SACRAMENTO, Calif. — For-profit space explorers who make California their headquarters would not have to pay property taxes on their rockets and space stations under a bill that advanced in the state legislature on Wednesday.
The move is aimed at stopping an effort by Los Angeles County to collect levies on equipment owned by the privately held SpaceX in Hawthorne, Calif. It is part of a broader effort by lawmakers to revitalize California's flagging aerospace sector, once among the nation's largest and key to the state's economy.
"This bill will create thousands of new, high-paying jobs right here in California," said state Democratic Assemblyman Al Muratsuchi, the bill's author. His measure passed the Assembly 64-5, and will now go to the state Senate.

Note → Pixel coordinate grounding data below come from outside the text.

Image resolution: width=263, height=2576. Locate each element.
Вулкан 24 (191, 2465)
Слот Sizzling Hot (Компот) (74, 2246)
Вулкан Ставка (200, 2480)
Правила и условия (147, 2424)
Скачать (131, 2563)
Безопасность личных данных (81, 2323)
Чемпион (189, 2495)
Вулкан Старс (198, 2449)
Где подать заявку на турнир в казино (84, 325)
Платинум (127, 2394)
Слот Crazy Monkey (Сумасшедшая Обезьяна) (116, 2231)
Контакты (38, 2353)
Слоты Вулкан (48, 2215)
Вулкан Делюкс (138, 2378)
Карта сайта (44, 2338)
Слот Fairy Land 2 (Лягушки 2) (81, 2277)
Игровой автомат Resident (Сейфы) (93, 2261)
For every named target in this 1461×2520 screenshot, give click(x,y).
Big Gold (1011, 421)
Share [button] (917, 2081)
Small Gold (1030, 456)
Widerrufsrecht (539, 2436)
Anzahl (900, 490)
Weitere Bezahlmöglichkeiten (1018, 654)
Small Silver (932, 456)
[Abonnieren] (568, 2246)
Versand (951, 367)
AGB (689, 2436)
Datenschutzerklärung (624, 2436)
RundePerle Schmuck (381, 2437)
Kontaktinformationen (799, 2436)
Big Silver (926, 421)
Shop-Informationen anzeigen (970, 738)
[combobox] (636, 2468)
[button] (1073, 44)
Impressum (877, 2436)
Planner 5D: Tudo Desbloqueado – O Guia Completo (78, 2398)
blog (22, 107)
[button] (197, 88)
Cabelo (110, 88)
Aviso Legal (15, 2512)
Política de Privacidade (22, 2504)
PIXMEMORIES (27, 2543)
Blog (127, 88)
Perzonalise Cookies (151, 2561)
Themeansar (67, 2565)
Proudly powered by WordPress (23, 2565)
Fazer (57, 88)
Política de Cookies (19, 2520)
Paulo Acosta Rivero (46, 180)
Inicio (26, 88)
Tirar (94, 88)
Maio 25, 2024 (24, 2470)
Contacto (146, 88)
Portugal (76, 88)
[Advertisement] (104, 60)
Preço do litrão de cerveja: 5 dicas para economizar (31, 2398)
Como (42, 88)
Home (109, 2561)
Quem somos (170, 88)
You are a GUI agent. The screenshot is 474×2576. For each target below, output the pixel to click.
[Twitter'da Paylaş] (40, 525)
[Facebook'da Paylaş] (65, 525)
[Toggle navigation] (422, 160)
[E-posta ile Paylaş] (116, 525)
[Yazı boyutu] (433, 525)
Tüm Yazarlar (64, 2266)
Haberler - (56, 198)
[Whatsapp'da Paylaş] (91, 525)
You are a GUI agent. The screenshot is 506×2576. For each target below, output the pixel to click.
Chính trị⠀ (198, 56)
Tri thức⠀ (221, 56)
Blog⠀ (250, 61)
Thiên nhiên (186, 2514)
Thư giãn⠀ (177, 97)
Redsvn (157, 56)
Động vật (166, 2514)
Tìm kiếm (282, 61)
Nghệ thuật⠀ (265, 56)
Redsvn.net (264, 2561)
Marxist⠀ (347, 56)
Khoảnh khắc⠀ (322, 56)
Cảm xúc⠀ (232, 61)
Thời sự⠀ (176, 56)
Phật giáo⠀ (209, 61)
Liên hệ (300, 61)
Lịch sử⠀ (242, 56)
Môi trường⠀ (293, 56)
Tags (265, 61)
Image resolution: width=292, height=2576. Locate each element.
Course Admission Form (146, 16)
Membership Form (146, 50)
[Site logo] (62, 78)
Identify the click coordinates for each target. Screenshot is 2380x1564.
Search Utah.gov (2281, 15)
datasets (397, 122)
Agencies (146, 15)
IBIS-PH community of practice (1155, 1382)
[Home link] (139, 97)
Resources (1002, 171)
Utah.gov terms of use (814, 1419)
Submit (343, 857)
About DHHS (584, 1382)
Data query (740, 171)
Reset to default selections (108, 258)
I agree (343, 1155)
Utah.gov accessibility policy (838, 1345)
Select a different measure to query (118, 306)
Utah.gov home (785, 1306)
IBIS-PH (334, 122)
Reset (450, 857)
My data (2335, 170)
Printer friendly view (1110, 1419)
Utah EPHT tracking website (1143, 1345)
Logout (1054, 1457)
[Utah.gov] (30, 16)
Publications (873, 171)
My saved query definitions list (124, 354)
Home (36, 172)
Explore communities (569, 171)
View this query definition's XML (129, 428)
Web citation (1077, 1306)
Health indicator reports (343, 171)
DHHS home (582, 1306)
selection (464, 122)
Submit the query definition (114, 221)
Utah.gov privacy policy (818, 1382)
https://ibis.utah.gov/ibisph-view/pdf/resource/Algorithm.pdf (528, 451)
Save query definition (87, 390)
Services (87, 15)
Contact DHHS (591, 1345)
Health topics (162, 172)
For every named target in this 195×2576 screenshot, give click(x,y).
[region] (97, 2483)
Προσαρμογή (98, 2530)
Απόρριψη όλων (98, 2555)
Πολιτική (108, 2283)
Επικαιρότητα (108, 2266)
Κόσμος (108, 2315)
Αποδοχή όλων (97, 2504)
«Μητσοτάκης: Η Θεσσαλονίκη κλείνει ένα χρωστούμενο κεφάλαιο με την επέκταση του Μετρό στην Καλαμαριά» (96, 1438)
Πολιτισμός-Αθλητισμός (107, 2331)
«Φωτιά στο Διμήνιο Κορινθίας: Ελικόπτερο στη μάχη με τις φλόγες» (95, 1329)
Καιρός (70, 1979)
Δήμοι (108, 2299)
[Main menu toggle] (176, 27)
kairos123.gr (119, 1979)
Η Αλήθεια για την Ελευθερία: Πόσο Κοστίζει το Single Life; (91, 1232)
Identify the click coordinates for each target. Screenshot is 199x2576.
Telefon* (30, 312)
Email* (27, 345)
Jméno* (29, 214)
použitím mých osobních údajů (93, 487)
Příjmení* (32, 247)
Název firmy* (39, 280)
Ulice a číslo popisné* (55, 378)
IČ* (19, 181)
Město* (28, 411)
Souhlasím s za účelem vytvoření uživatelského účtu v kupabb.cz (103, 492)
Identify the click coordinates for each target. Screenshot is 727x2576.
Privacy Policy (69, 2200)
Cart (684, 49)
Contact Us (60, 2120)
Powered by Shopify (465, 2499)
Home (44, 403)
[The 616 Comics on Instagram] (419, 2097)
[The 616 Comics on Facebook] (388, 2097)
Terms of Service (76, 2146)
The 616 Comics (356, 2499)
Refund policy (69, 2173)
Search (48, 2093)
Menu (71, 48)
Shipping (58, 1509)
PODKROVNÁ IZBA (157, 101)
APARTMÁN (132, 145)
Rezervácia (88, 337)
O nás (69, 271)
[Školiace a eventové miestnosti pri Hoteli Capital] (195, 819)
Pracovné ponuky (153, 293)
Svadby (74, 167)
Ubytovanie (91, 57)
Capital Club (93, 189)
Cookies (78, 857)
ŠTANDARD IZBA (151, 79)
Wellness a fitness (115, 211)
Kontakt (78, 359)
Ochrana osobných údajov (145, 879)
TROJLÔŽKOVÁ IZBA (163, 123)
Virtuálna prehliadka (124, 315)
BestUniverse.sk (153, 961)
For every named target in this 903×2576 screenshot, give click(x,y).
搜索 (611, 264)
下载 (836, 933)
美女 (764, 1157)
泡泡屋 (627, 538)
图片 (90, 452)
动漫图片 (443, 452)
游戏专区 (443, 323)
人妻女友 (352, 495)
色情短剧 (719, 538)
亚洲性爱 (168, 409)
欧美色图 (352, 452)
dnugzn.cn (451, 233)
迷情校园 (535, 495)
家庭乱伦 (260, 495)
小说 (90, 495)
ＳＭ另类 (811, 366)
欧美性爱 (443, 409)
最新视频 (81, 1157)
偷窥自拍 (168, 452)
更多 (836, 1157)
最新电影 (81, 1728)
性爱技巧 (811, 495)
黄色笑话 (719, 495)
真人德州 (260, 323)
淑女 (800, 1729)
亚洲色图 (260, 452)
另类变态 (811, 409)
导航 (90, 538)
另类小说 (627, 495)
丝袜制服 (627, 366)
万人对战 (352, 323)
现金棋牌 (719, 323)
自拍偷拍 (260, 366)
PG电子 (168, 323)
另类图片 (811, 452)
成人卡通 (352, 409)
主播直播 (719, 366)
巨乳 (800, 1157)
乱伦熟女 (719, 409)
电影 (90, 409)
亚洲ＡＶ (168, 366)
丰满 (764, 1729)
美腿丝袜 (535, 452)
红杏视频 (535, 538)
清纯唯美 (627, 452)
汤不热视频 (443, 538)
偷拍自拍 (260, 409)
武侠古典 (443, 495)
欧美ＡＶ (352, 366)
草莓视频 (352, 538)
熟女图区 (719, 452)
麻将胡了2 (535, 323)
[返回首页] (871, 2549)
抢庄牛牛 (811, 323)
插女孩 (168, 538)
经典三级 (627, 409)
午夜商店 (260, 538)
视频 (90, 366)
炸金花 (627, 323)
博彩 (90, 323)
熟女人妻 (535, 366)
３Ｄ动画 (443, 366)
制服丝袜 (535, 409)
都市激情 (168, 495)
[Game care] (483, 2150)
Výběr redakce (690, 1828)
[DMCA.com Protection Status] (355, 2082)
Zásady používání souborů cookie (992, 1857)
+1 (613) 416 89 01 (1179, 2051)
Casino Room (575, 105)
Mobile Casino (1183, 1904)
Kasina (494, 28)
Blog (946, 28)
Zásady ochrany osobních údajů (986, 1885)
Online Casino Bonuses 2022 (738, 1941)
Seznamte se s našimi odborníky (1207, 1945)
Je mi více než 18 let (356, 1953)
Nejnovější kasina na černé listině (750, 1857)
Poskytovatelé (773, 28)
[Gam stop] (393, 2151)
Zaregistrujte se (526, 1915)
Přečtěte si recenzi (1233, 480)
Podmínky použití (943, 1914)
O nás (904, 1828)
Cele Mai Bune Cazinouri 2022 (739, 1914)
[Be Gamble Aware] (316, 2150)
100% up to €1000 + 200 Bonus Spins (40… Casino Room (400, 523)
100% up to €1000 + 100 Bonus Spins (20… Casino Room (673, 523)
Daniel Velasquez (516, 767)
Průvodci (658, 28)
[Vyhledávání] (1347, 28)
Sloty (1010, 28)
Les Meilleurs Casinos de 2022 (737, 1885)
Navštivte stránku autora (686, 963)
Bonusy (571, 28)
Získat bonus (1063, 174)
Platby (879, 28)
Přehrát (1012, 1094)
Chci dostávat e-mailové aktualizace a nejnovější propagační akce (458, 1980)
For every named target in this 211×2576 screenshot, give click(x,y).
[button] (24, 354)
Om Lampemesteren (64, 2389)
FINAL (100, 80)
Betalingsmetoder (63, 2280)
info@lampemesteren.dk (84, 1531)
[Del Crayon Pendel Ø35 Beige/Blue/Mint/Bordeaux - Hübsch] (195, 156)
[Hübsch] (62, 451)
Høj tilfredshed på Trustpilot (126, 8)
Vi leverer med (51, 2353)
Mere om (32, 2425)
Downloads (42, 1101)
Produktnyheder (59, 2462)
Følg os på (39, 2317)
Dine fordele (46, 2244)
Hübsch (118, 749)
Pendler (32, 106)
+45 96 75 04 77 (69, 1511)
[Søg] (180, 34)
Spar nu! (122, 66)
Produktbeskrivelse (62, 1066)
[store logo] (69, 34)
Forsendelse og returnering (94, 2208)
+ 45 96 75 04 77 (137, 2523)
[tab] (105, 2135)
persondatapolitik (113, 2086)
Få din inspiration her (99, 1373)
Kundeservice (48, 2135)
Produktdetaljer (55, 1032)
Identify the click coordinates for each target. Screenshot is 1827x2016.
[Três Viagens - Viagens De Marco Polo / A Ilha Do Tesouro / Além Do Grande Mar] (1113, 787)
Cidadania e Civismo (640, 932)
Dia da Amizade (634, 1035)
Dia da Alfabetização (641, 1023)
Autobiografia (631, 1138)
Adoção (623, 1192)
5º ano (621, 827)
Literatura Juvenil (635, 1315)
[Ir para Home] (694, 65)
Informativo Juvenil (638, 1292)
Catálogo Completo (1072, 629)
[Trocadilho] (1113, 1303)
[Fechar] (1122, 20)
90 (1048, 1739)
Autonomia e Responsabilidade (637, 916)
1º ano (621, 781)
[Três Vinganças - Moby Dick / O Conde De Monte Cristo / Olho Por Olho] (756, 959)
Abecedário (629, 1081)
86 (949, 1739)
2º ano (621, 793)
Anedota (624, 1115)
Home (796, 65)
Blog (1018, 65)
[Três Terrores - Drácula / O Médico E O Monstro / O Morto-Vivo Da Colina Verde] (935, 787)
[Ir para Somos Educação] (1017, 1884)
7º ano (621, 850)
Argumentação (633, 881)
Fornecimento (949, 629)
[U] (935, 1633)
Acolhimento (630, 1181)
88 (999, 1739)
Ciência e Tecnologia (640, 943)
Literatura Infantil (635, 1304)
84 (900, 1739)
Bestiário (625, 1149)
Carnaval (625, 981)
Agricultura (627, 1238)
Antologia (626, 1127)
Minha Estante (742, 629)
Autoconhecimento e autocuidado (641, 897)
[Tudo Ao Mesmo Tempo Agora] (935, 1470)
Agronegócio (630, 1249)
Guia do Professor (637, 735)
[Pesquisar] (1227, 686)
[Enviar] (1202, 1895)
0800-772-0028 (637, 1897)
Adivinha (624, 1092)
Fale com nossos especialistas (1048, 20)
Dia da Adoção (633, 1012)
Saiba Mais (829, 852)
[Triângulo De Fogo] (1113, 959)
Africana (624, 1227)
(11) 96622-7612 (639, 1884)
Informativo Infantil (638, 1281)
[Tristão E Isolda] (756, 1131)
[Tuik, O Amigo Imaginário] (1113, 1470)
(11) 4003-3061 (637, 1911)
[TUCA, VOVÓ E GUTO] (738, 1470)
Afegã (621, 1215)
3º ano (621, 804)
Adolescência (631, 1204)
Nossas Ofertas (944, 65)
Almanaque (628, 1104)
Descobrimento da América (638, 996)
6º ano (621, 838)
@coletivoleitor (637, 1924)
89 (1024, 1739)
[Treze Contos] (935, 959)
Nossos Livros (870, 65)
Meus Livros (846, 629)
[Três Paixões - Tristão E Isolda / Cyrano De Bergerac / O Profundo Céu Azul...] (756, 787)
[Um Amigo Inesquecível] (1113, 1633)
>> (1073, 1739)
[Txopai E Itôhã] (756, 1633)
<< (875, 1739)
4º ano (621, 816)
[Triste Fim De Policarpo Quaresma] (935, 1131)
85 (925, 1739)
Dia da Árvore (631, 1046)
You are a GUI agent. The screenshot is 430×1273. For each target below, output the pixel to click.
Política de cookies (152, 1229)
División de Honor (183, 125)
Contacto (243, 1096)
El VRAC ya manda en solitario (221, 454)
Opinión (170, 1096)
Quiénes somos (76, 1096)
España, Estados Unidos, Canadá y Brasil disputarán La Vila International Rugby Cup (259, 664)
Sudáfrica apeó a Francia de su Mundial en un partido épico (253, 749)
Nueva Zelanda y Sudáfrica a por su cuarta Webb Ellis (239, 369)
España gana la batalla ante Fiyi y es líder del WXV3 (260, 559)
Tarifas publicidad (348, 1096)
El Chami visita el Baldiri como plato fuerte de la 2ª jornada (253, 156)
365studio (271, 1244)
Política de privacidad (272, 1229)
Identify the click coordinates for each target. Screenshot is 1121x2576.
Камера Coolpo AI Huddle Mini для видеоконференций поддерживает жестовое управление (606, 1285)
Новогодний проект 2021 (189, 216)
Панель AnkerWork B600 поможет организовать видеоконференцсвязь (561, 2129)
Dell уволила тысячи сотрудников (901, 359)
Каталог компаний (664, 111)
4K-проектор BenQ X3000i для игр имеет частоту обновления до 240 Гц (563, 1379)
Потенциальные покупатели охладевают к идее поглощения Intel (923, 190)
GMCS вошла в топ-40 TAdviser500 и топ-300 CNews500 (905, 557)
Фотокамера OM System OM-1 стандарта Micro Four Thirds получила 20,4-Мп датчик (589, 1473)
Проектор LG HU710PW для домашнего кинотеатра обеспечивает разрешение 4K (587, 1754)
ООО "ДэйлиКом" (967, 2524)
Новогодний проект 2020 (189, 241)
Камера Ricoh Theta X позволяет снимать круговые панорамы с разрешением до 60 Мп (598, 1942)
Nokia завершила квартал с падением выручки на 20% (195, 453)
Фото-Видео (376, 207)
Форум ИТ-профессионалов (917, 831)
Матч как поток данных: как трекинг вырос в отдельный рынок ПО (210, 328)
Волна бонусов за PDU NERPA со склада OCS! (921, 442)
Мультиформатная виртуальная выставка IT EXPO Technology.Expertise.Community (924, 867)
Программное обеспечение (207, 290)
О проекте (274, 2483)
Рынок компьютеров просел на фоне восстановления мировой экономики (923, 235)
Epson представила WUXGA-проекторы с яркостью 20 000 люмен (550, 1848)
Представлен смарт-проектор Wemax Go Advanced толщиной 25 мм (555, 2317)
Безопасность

Muratsuchi said he submitted his measure after Los Angeles County presented Space Exploration Technologies, or SpaceX, with a property tax bill on rockets and other equipment.
SpaceX, founded by PayPal entrepreneur Elon Musk, has already won tax credits at the local level, resulting in a commitment to stay in Hawthorne, a Los Angeles suburb.
The company, along with Virginia-based Orbital Sciences Corp., have NASA contracts worth a combined $3.5 billion for a total of 20 cargo flights to the International Space Station, a $100 billion research complex owned by the United States, Russia, Europe, Japan and Canada.
SpaceX is preparing for its third cargo run to the space station on Feb. 22. Other private space exploration companies have also set up shop in California, including Virgin Galactic.